● READING TEXT:
.....

Drafting an effective trust arbitration clause

Here’s a practical blueprint I use when working with counsel. Treat this as a checklist, not a template.

Step‑by‑step structure

  • Scope of disputes
  • Define “Trust Disputes” to include claims by or against trustees, protectors, beneficiaries, and underlying entities concerning administration, distributions, information rights, fees, investments, and fiduciary duties.
  • Exclude: Applications for trustee directions/blessings, validity challenges, or any matter the trustee (acting reasonably) determines requires court supervision. Make it explicit the trustee may seek court relief without breaching the clause.
  • Consent mechanics
  • Deemed acceptance: Any beneficiary who accepts a benefit or requests information agrees to arbitrate disputes under the clause.
  • Notices: Require beneficiaries to acknowledge the clause at first distribution. For minors/unborn beneficiaries, provide that the trustee may seek a court order appointing a representative to participate in arbitration on their behalf.
  • Seat and rules
  • Choose the seat (e.g., London, Singapore, Cayman) and specify the institutional rules (LCIA, SIAC, etc.) as in force at the start of the arbitration.
  • Set the language of arbitration.
  • Confidentiality
  • Extend confidentiality beyond what the rules provide: the existence of arbitration, submissions, evidence, and awards remain confidential except for enforcement, legal/regulatory obligations, or as the tribunal/court otherwise orders.
  • Bind advisers and third‑party service providers to confidentiality.
  • Interim relief
  • Preserve the parties’ rights to seek urgent interim relief from the courts of the seat or any competent court without waiving arbitration.
  • Opt in to emergency arbitrator procedures for urgent trust asset protections.
  • Tribunal composition
  • Provide for three arbitrators where claims exceed a threshold value or where equitable relief is sought.
  • Require arbitrators to have recognized trust law expertise.
  • Joinder and consolidation
  • Authorize the tribunal to join protectors, co‑trustees, underlying companies, investment managers, and any beneficiary materially affected.
  • Allow consolidation with related arbitrations to avoid inconsistent awards.
  • Costs
  • Give the tribunal power to apportion costs based on success and conduct (deterring vexatious claims).
  • Permit the tribunal to order payment from a beneficiary’s prospective or accrued interests.
  • Awards and remedies
  • Clarify that the tribunal can grant equitable relief typical in trust disputes—accounting, removal recommendations, directions to distribute, or fee adjustments—subject to any mandatory court approvals required by the trust jurisdiction.

.....

● ENTRIES PROVIDED:
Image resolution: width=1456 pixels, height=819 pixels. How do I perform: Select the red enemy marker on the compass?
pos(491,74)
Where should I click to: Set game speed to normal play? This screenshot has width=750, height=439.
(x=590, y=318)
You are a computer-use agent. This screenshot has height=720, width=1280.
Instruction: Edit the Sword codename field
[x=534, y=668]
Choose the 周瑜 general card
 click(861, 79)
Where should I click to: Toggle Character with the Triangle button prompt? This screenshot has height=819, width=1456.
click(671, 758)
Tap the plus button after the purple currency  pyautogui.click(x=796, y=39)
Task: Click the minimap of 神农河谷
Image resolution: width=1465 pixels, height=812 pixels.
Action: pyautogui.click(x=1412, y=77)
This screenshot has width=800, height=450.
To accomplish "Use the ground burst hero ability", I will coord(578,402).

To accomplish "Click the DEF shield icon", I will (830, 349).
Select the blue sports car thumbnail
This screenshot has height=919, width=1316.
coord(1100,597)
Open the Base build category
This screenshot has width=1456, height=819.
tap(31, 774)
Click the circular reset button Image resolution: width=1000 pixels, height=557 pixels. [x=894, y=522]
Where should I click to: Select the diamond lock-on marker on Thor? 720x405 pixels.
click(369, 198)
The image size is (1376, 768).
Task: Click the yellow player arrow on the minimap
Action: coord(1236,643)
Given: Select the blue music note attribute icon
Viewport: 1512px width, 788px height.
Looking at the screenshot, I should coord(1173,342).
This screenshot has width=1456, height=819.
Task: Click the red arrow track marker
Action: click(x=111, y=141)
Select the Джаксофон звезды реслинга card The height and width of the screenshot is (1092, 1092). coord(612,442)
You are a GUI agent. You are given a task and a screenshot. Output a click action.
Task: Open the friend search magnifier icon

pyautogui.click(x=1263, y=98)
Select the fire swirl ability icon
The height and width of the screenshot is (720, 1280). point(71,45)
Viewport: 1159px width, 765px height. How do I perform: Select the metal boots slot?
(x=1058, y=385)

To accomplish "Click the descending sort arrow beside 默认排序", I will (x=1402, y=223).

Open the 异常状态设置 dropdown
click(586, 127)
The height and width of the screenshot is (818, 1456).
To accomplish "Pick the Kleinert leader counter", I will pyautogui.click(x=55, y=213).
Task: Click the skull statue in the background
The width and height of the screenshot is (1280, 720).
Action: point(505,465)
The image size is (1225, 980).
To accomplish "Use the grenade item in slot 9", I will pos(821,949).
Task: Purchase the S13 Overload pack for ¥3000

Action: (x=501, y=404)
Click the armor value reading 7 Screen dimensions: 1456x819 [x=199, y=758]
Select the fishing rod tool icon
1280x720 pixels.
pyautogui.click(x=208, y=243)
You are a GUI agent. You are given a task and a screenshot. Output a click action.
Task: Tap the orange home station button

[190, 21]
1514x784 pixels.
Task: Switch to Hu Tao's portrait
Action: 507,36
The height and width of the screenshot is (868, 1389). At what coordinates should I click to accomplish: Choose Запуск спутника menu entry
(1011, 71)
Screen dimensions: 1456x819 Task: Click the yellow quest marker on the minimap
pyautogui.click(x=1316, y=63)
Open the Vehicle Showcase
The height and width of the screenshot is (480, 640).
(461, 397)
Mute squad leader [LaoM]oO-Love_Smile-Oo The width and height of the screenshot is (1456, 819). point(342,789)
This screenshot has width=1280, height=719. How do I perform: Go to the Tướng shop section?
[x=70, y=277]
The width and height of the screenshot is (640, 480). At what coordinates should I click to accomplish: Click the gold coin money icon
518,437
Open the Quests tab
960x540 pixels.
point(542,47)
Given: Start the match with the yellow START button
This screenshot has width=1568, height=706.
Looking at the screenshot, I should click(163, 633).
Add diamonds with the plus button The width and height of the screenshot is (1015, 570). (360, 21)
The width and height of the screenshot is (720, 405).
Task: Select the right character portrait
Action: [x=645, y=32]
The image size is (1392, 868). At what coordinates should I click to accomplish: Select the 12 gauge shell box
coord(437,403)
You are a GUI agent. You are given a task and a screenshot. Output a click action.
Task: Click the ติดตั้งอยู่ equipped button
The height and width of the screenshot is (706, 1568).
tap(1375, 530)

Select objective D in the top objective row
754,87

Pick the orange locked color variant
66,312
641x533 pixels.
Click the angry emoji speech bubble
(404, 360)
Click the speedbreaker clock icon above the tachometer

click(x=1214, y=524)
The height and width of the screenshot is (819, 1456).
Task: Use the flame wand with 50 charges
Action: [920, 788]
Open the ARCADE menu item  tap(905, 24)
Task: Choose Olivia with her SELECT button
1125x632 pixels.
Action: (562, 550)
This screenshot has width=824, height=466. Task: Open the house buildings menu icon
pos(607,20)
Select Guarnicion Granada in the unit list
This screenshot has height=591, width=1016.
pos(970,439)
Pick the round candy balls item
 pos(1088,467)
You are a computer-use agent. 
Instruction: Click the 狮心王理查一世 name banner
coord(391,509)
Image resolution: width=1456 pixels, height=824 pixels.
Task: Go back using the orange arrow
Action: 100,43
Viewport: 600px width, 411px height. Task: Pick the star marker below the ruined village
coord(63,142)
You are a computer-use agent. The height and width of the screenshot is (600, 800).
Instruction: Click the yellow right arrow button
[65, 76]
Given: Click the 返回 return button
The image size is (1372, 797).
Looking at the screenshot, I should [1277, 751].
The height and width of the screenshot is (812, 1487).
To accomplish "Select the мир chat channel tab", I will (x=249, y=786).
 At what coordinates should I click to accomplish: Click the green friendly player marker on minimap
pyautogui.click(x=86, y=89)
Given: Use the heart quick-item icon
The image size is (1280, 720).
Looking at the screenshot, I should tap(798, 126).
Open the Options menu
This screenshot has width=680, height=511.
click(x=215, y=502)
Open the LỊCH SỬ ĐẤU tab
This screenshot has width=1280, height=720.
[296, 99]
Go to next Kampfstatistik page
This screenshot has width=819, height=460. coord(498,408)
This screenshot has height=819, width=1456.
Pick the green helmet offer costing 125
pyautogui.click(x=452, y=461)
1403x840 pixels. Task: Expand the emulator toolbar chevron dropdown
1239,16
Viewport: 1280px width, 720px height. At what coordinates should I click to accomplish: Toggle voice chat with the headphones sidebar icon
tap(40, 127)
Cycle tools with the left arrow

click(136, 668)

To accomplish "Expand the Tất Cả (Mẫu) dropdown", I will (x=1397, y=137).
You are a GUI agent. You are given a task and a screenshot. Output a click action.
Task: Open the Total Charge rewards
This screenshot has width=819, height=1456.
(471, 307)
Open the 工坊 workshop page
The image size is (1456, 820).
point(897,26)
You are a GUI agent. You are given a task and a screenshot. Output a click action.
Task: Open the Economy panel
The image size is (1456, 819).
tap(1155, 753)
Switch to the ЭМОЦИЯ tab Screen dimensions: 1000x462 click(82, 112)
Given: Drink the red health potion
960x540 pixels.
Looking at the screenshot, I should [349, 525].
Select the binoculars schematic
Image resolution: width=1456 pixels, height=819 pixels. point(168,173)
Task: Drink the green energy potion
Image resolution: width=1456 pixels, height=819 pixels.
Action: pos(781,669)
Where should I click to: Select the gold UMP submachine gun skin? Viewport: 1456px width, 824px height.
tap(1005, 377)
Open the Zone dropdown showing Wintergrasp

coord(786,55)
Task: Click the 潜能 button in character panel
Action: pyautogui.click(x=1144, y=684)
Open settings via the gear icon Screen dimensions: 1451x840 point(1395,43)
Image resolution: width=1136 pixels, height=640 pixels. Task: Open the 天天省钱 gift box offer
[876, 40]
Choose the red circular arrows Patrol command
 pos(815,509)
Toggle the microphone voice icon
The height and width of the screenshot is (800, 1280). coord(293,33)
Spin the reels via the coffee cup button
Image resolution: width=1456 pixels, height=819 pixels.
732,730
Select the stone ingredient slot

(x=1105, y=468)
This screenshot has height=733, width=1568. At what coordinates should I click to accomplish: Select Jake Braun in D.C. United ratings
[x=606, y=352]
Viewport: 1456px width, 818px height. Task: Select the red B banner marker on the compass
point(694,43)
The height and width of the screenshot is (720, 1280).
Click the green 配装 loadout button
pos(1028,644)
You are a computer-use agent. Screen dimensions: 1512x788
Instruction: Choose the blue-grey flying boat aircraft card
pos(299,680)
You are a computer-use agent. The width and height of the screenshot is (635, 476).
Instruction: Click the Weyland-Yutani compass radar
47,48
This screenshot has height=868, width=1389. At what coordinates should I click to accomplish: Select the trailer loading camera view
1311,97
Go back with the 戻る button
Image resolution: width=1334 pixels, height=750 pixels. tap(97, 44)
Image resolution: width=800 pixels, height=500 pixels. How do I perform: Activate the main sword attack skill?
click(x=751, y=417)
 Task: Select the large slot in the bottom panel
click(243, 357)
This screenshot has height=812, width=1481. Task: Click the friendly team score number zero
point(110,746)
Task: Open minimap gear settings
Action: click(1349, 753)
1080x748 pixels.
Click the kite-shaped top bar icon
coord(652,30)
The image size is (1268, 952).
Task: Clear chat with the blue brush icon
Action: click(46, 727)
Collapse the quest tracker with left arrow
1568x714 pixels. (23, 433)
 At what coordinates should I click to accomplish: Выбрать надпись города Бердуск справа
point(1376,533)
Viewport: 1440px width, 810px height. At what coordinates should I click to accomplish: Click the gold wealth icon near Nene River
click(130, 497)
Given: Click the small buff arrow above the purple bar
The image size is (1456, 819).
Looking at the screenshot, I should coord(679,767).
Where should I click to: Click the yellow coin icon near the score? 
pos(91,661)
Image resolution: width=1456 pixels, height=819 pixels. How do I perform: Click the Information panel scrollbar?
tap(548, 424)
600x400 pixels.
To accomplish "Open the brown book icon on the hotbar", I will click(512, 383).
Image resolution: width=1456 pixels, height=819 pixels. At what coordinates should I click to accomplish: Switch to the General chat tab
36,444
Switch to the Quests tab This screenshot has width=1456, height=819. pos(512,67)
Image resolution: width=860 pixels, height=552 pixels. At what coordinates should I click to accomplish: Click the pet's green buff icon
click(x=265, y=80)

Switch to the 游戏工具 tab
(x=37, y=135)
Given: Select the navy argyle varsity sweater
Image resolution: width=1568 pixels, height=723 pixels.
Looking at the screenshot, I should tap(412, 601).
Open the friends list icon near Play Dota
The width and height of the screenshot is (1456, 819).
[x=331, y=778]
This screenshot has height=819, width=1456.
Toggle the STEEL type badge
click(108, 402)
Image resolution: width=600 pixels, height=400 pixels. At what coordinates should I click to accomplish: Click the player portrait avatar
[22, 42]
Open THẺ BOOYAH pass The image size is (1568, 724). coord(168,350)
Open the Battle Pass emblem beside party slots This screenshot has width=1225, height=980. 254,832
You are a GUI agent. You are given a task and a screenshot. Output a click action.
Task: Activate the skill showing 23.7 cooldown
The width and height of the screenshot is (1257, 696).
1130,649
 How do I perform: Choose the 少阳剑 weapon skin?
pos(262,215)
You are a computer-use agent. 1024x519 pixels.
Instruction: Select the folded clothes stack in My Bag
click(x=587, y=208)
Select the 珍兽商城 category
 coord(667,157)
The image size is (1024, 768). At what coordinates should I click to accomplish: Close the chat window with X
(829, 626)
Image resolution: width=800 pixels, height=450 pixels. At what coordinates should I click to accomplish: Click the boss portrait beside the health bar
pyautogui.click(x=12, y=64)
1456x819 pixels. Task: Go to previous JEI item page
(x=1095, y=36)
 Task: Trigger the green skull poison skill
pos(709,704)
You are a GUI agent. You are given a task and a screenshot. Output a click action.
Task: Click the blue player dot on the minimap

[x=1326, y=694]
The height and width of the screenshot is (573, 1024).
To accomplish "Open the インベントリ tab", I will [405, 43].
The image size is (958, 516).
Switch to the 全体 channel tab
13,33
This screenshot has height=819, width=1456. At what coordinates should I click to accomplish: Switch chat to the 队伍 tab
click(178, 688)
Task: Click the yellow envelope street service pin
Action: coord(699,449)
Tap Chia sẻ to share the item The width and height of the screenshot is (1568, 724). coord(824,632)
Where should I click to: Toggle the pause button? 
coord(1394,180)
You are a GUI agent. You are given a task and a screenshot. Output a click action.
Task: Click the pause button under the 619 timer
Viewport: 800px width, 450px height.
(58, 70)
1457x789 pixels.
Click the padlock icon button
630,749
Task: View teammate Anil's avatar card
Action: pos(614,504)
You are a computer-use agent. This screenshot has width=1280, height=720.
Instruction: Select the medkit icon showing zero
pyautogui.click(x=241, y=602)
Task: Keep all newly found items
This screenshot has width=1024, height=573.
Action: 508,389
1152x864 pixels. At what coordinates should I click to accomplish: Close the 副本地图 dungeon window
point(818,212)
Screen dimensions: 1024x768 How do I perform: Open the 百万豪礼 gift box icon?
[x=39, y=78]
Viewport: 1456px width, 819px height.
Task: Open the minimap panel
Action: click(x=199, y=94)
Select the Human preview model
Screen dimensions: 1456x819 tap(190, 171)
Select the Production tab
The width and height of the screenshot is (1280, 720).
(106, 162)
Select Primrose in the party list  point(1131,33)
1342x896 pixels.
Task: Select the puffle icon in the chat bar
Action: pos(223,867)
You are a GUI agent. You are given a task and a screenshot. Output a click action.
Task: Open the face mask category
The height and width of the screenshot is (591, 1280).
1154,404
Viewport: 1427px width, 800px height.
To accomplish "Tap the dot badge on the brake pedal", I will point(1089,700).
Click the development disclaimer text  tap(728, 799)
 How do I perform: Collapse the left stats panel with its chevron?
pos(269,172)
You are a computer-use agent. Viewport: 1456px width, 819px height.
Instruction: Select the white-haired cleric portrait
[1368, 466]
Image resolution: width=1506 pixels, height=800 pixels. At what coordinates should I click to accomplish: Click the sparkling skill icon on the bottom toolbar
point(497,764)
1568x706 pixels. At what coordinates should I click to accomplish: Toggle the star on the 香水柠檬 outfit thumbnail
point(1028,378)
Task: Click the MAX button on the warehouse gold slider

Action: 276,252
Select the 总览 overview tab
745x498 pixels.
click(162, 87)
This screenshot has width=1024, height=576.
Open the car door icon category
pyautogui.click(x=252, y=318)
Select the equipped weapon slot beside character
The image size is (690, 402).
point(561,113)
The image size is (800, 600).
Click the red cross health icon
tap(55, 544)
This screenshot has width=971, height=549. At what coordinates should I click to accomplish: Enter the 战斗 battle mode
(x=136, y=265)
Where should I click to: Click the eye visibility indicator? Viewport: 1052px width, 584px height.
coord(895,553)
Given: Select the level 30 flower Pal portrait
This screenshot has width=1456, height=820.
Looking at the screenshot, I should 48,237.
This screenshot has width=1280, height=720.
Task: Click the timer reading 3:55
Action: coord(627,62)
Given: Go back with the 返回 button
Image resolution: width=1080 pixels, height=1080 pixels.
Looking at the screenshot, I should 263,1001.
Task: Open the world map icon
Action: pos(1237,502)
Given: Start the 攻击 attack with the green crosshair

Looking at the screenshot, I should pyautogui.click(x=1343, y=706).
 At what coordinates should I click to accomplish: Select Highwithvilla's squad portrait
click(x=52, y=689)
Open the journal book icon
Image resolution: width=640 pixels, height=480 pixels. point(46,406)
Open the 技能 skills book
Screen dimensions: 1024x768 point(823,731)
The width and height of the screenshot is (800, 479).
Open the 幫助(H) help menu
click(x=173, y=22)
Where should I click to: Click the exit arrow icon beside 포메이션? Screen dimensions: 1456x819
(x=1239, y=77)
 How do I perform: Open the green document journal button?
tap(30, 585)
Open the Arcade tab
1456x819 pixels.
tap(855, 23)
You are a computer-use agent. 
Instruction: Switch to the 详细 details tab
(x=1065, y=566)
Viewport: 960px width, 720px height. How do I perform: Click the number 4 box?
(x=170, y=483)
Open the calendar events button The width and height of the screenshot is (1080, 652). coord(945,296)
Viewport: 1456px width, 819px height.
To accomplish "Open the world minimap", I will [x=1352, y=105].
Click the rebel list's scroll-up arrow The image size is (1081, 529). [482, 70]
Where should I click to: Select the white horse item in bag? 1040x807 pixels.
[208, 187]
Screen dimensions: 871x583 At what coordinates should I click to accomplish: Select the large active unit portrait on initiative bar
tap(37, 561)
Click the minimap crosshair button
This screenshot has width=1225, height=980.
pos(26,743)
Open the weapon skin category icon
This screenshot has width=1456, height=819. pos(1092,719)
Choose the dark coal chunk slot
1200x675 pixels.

.....

● TASKS:
(a) Retype the part of the trust arbitration guide between "Step‑by‑step structure" and "breaching the clause.", inclusive.
(b) According to the trust arbitration guide, which parties may the tribunal be authorized to join?
(c) Continue the trust arbitration guide, starting after its last sentence.

● RESPONSES TO THE TASKS:
(a)
Step‑by‑step structure

  • Scope of disputes
  • Define “Trust Disputes” to include claims by or against trustees, protectors, beneficiaries, and underlying entities concerning administration, distributions, information rights, fees, investments, and fiduciary duties.
  • Exclude: Applications for trustee directions/blessings, validity challenges, or any matter the trustee (acting reasonably) determines requires court supervision. Make it explicit the trustee may seek court relief without breaching the clause.

(b)
- Protectors
- Co‑trustees
- Underlying companies
- Investment managers
- Any beneficiary materially affected

(c)
  • Governing law
  • Keep the trust governing law for substantive trust issues and specify the seat’s law for procedural arbitration matters. Make that division explicit.

Common mistakes and how to avoid them

  • Overbroad, wishful clauses: Stating “all disputes whatsoever” are arbitrable invites validity challenges. Precise scope and carve‑outs prevent unenforceable overreach.
  • Ignoring minors and unborn beneficiaries: If a clause can’t realistically bind future classes, it fails when the first conflict involves them. Build in virtual representation or court appointment mechanics.
  • Misaligned seat and governing law: A Cayman trust with a Paris seat can cause headaches if a French court sees the case as non‑arbitrable family law. Align choices or document why neutrality outweighs alignment.
  • No emergency pathway: Without emergency relief, assets can move before a tribunal is formed. Opt in to emergency arbitrator procedures and preserve court recourse.
  • Forgetting third parties: Many disputes hinge on investment managers, directors of underlying companies, or protectors. Provide joinder powers, or you risk parallel proceedings and inconsistent outcomes.
  • Cost ambiguity: Without cost‑shifting powers, trustees can become punching bags for speculative claims. Make costs follow the event unless injustice would result.

A sample clause skeleton (for discussion with counsel)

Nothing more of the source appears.